Introduction
This article explains the basic information about garbage collection (GC) in Elasticsearch, including the default GC type, JVM options, GC logging, and more. The goal of this article is to help you better operate your Elasticsearch cluster by knowing how to observe the GC behavior and understand the right place to change the settings. This article covers the settings of Elasticsearch 6 and Elasticsearch 7. Now, let’s get started!
GC Types
Elasticsearch mainly uses two different garbage collectors of Java: Concurrent Mark Sweep (CMS) Collector and Garbage-First (G1) Garbage Collector. The type of GC chosen does not depend on the version of Elasticsearch but rather the version of JDK. When using any JDK version between 8 and 13 (included), the default GC used is Concurrent Mark Sweep GC; when using JDK version 14 or later, the default GC used in G1 GC. This is the case for the latest version of Elasticsearch 6.x and Elasticsearch 7.x.
JDK | GC |
---|---|
8 - 13 | Concurrent Mark Sweep (CMS) Collector |
14+ | Garbage-First (G1) Garbage Collector |
You can check this information in the
file jvm.options
(6.8
/ 7.9). For example, here is the excerpt from v7.9.0:
## GC configuration
8-13:-XX:+UseConcMarkSweepGC
8-13:-XX:CMSInitiatingOccupancyFraction=75
8-13:-XX:+UseCMSInitiatingOccupancyOnly
## G1GC Configuration
# NOTE: G1 GC is only supported on JDK version 10 or later
# to use G1GC, uncomment the next two lines and update the version on the
# following three lines to your version of the JDK
# 10-13:-XX:-UseConcMarkSweepGC
# 10-13:-XX:-UseCMSInitiatingOccupancyOnly
14-:-XX:+UseG1GC
14-:-XX:G1ReservePercent=25
14-:-XX:InitiatingHeapOccupancyPercent=30
According to Oracle JDK Documentation, the Concurrent Mark Sweep (CMS) collector is designed for applications that prefer shorter garbage collection pauses and that can afford to share processor resources with the garbage collector while the application is running. Typically applications that have a relatively large set of long-lived data (a large old generation) and run on machines with two or more processors tend to benefit from the use of this collector. ⚠️ Note that the CMS collector had been deprecated since Java 9. The CMS collector is enabled with the command-line option below:
-XX:+UseConcMarkSweepGC
According to Oracle JDK Documentation, the Garbage-First (G1) garbage collector is targeted for multiprocessor machines with a large amount of memory. It attempts to meet garbage collection pause-time goals with high probability while achieving high throughput with little need for configuration. G1 aims to provide the best balance between latency and throughput using current target applications and environments. The G1 GC is the default collector for Java 9+, so you don’t have to perform any additional actions. But you can explicitly enable it by providing the following command-line:
-XX:+UseG1GC
Logging
By default, GC logs are enabled in Elasticsearch. The settings are configured in
jvm.options
and the logs are written in the same location as other
Elasticsearch logs. The default configuration rotates the logs every 64 MB and
can consumer up to 2 GB of disk space. For more information about GC logging,
you can visit the official documentation of Elasticsearch: GC logging.

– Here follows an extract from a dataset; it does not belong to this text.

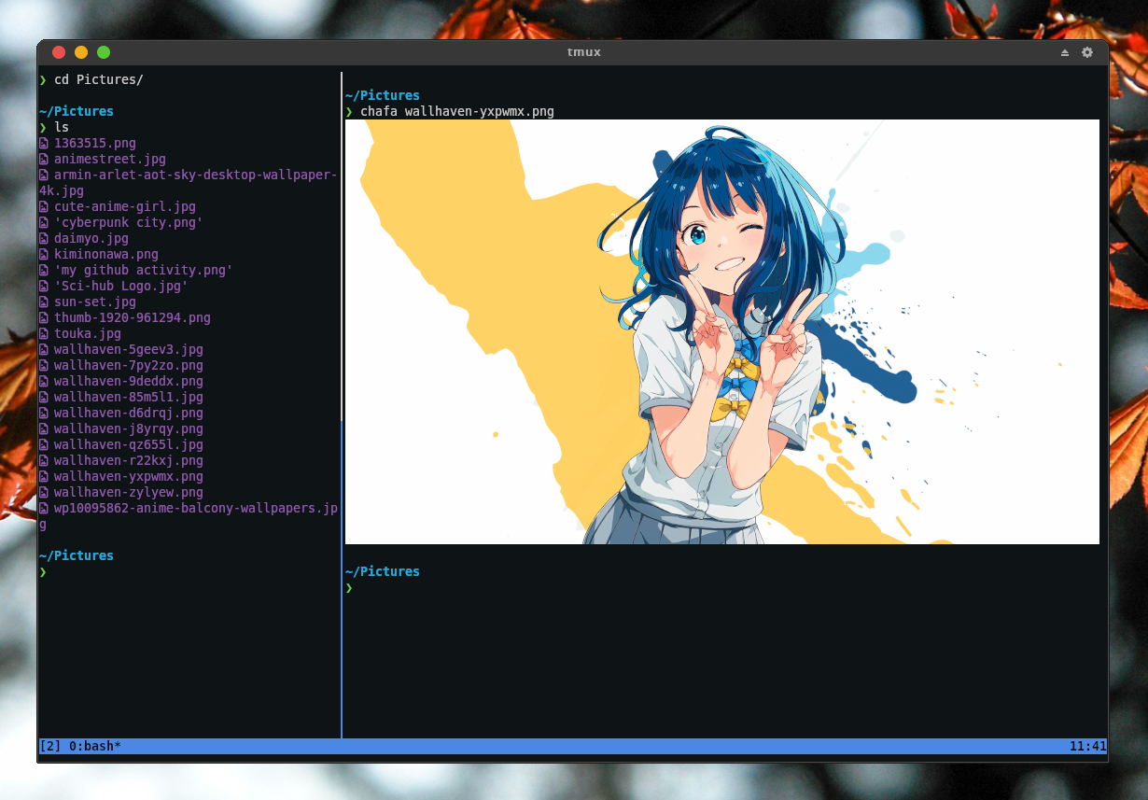Open terminal preferences with the gear icon
The height and width of the screenshot is (800, 1148).
1087,53
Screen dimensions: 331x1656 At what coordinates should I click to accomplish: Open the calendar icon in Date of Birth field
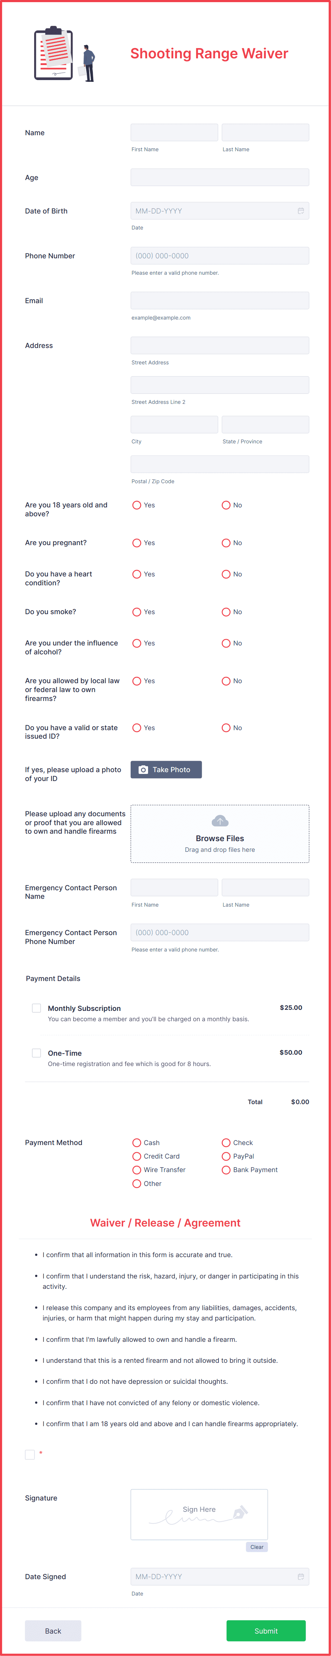(301, 210)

Internally, Elasticsearch has a JVM GC Monitor Service (JvmGcMonitorService
)
(6.8
/
7.9)
which monitors the GC problem smartly. This service logs the GC
activity if some GC problems were detected. According to the severity, the logs
will be written at different levels (DEBUG/INFO/WARN). In Elasticsearch 6.x and
Elasticsearch 7.x, two GC problems are logged: GC slowness and GC overhead. GC
slowness means the GC takes too long to execute. GC overhead means the GC
activity exceeds a certain percentage in a fraction of time.
GC Problem | Debug | Info | Warning |
---|---|---|---|
Slow GC (Young) | 400ms+ | 700ms+ | 1,000ms+ |
Slow GC (Old) | 2,000ms+ | 5,000ms+ | 10,000ms+ |
GC Overhead | 10%+ | 25%+ | 50%+ |
But these sound a bit abstract… Don’t worry, let’s take two concrete logs to see how do they look like in real:
”[gc][young][69127][5329] duration [758ms], collections [1]/[1s], total [758ms]/[4.2h], memory [3.2gb]->[3.4gb]/[7.7gb], all_pools {…}”
The message above logs the “Slow GC” problem: the GC of the young generation was logged in the sequence 69127 as the Nº5329 garbage collection. It took 758ms to complete. In the current round, GC happened once over the last second (1s). In total, the GC collection time is 4.2 hours. The heap changed from 3.2GB used to 3.4GB used after the GC. The max GC used was 7.7GB. Then, the message continues with some detailed statistics about the JVM.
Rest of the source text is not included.